Who can ever forget where they were or the shock of that moment? The sheer world-rocking horror. I was standing in the programming office at the radio station, watching the image on television, a notebook in my hand, filled with possible show topics for a world that had just been obliterated in a ball of fire and smoke.
Who can forget how the events rolled out that morning; as tragedy mounted on tragedy; rumors multiplied; the fear, the uncertainty (how many planes?); and the realization that we had been attacked, that this was our own Pearl Harbor?
That did not seem an exaggeration that morning as we scrambled to understand what the attack meant: how many people were in those towers? How many Americans might die? Had that many Americans ever died in a single day of war?

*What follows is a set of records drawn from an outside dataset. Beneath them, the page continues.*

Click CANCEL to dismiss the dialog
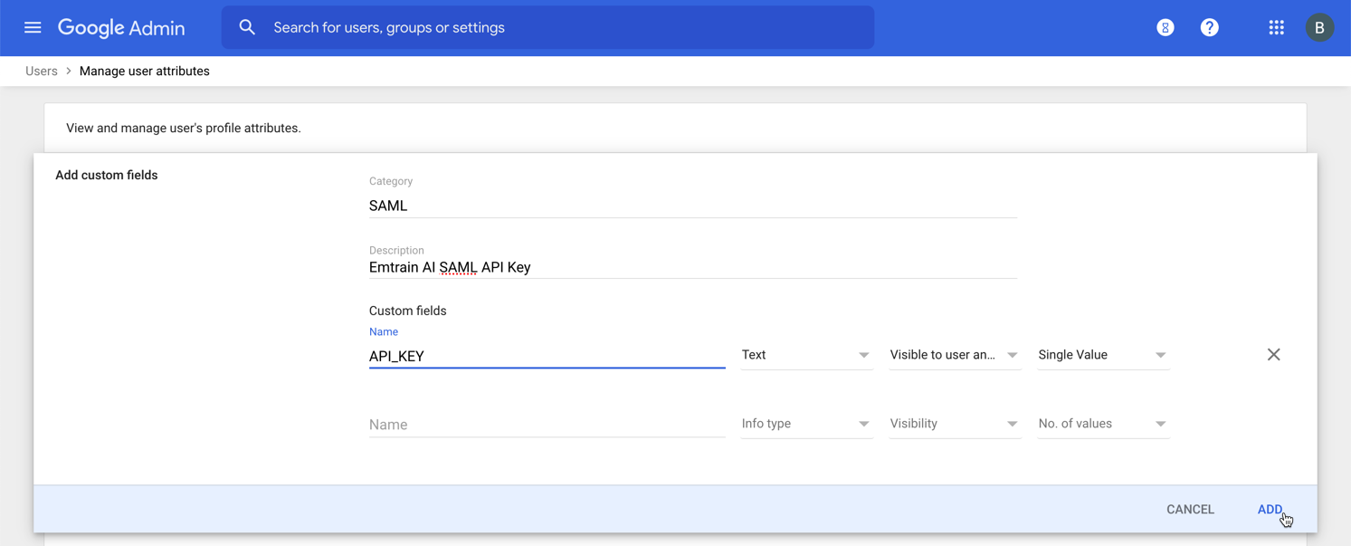1351x546 pixels. (x=1190, y=509)
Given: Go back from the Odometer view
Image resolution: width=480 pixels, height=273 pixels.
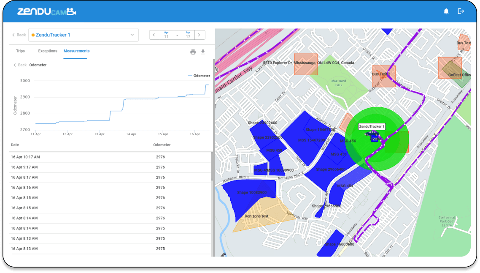Looking at the screenshot, I should coord(20,65).
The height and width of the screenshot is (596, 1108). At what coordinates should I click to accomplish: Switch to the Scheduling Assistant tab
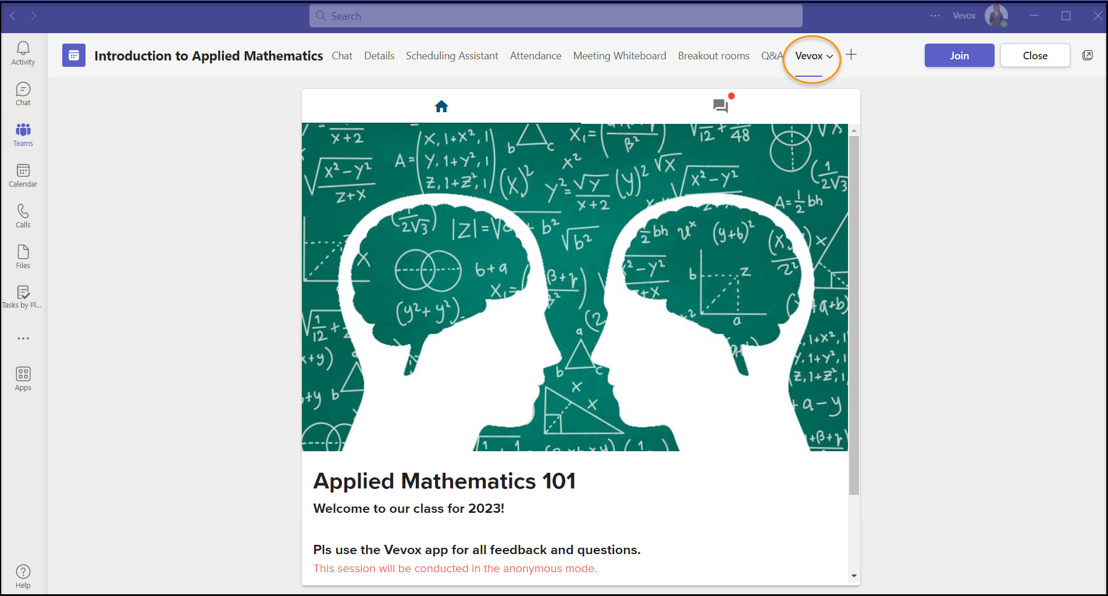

My generation lived through the Kennedy assassination and the explosion of the Challenger. But this was what our parents saw on December 7, 1941… except we saw it in real time. We saw people dying. We knew others would die within minutes.
Even as it was unfolding, we knew that this was a pivotal moment, one of those dividing lines of time where everything that comes after assumes a new shape and a new meaning. Sometimes we only recognize epochal shifts after the fact: but five years ago we recognized it as it happened.
I remember being impressed by the professionalism of the journalists around me; the way they separated any personal feelings from the need to carefully and accurately report the day’s extraordinary events. They knew what was required of them and they delivered; and in those early hours, those first few days, that was what we saw throughout the country.
Terrorists intend to terrify. But Americans weren’t terrified. They were angry and they were determined. And they did their duty. If the terrorists had thought the country would descend immediately into panic and hand-wringing, they were disappointed. But I think Americans were also surprised by the America that responded that day. It was an America we had forgotten about: the firefighters, the cops, the rescue workers… a whole new generation of heroes for a country that had come to think that it didn’t need heroes, that heroes were passé, too macho, too chauvinistic.
For a moment, it really did bring us together.
Of course, it didn’t last. On my show, I talk a lot about America’s short attention span, but I have to admit that on September 11, even I couldn’t have envisioned Michael Moore, MoveOn.org, or the surging, poisonous anti-Bush hatred of the coming years.
Before September 11, 2001, we had spent a decade sleep-walking through history, so maybe it shouldn’t have been surprising that so many Americans were so quick to embrace the emotional comfort of denial and amnesia. But this is an anniversary that can’t be denied or forgotten; even five years later it still feels raw, the images still shock, the memories are still fresh, and the threat remains a daily reality.
Everything is different. On this day, five years ago, everything changed.